Thursday, July 23, 2015

Tips

[1] Benchmark the performance

proc.time determines how much real and CPU time (in seconds) the currently running R process has already taken.
system.time for timing an R expression.
gc.time for how much of the time was spent in garbage collection.
(https://stat.ethz.ch/R-manual/R-devel/library/base/html/system.time.html)


ptm <- proc.time()
for (i in 1:50) mad(stats::runif(500))
proc.time() - ptm


Rprof()
summaryRprof()



[2] Parallel Processing

I am currently using MALDIquant, analyzing Mass Spectrometry data. This package has a few multi-threaded methods, but only supported on Unix systems.
(https://cran.r-project.org/web/packages/MALDIquant/MALDIquant.pdf)
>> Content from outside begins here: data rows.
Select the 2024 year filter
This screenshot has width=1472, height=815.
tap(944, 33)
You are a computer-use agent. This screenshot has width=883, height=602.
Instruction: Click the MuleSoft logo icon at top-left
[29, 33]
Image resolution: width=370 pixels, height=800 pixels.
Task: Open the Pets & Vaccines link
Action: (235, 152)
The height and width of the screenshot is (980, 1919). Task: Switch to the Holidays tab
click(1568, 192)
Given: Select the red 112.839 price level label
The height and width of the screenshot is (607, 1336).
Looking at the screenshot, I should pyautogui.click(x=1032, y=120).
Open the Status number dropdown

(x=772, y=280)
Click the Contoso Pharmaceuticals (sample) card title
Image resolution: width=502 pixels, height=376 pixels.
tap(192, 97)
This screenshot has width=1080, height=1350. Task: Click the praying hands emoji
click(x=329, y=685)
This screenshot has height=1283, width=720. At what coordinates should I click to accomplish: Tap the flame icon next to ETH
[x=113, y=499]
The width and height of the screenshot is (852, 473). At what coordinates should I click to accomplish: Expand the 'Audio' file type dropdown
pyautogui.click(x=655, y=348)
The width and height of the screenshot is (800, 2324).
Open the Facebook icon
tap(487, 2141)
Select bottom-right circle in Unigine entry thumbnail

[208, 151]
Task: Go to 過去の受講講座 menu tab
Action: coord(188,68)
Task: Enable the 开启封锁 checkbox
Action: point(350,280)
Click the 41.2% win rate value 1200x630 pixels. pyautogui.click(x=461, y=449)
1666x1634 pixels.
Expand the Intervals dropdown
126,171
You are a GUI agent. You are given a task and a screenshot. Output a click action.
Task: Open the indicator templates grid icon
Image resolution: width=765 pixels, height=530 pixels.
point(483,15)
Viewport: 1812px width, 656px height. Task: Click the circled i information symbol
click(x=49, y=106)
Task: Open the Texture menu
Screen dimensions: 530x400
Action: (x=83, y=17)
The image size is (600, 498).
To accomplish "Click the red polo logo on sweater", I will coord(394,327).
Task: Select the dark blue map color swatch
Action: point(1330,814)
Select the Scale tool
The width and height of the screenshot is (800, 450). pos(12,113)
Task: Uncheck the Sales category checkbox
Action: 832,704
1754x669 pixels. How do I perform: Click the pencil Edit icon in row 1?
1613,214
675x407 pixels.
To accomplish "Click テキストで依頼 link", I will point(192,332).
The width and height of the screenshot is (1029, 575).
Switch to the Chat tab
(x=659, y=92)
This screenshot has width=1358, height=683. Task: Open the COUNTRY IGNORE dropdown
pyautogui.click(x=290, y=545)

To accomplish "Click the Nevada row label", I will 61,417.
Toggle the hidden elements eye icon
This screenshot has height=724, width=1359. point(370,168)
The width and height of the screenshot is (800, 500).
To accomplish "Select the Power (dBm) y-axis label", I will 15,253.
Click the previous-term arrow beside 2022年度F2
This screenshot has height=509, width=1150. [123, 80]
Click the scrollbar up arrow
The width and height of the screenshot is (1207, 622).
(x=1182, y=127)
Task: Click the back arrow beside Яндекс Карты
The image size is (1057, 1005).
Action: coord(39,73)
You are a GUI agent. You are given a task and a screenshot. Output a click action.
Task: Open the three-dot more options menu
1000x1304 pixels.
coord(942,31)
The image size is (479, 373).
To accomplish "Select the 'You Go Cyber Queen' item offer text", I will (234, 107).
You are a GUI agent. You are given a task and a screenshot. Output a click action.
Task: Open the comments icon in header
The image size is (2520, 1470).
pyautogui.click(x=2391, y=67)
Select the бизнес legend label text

 MALDIquant offers multi-core support using mclapply and mcmapply.

## load package
library("MALDIquant")
## load example data
data("fiedler2009subset", package="MALDIquant")
## run single-core baseline correction
print(system.time(
b1 <- removeBaseline(fiedler2009subset, method="SNIP")
))

if(.Platform$OS.type == "unix") 
{
## run multi-core baseline correction
print(system.time(
b2 <- removeBaseline(fiedler2009subset, method="SNIP", mc.cores=2)
))
print(all.equal(b1, b2))
}

I use detectPeaks method as an example in MSDA toolbox.

[3] Some observations

Noted that, using  apply() function, such as lapply() , mapply(), doesn't mean your code will run faster.